Multigrid methods are important techniques for efficiently solving huge systems and they have already been shown to scale effectively on millions of cores. However, one of the major challenges facing computational science with future architectures is that faster compute speeds will be achieved through greater concurrency (more “cores”), since clock speeds are no longer increasing. Current petascale computers already have millions of cores, but future exascale machines are expected to have billions. This immense degree of parallelism requires a similar level of concurrency in the algorithms that run on them. One consequence of this is that time integration by traditional time marching will become a sequential bottleneck.
In this talk, we will discuss the multigrid method, its role in scientific computing, and some of our current research directions. We will also discuss our efforts to develop multigrid algorithms for parallel time integration. The approach we use is based on multigrid reduction techniques and has the advantage of being easily integrated into existing codes because it builds directly on the original time-stepping scheme. Results for a variety of applications will be presented.

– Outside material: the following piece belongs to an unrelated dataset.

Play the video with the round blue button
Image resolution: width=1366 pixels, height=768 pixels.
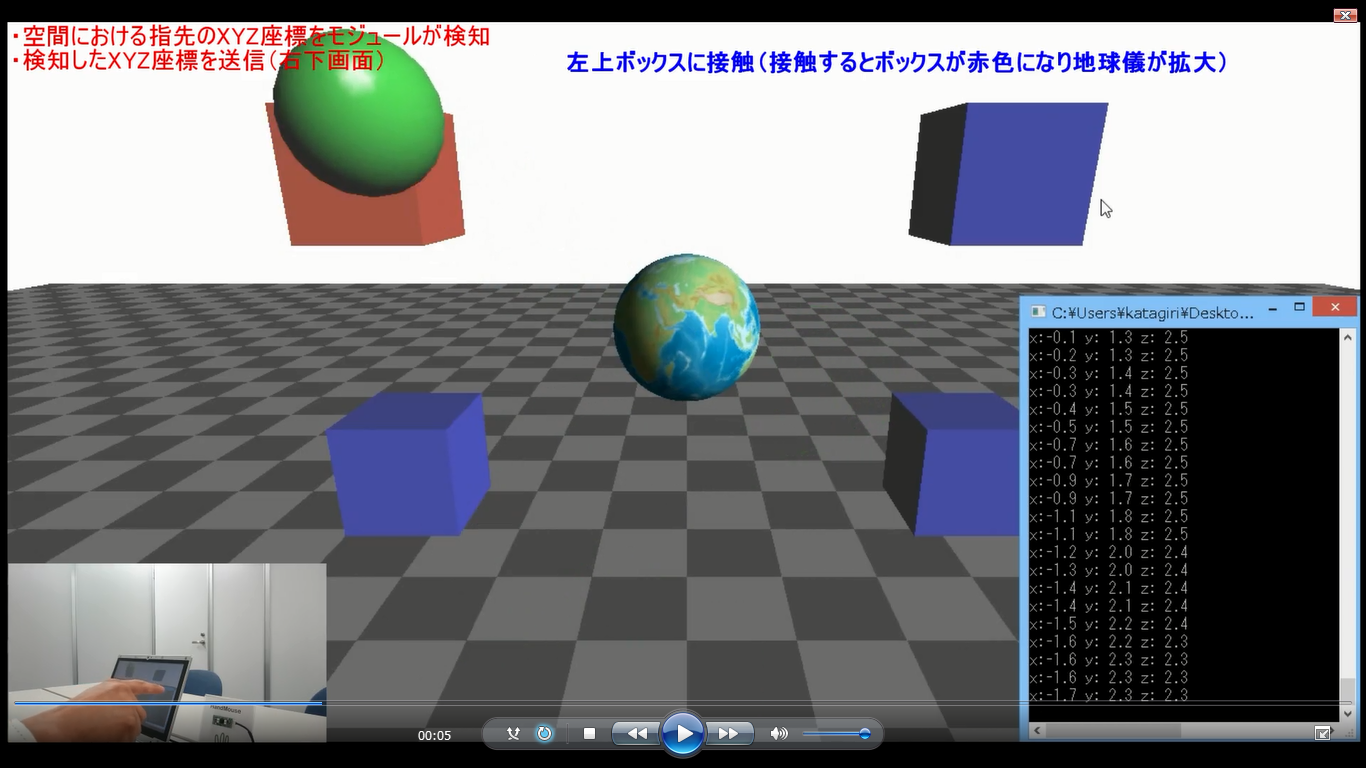click(x=683, y=734)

This work was performed under the auspices of the U.S. Department of Energy by Lawrence Livermore National Laboratory under Contract DE-AC52-07NA27344.
Bio: Rob Falgout is a computational mathematician in the Center for Applied Scientific Computing (CASC) at Lawrence Livermore National Laboratory (LLNL) and the project leader for the Scalable Linear Solvers Project and software effort, hypre. He earned his Ph.D. in applied mathematics at the University of Virginia in 1991 under the direction of James Ortega and joined LLNL as a postdoc that same year. He served on the editorial boards for the SIAM Journal on Scientific Computing and Numerical Linear Algebra with Applications and currently co-chairs the Copper Mountain Conference on Multigrid Methods. He has mentored 18 student interns and 4 postdocs. He has more than 27 years of experience developing parallel multigrid methods and software.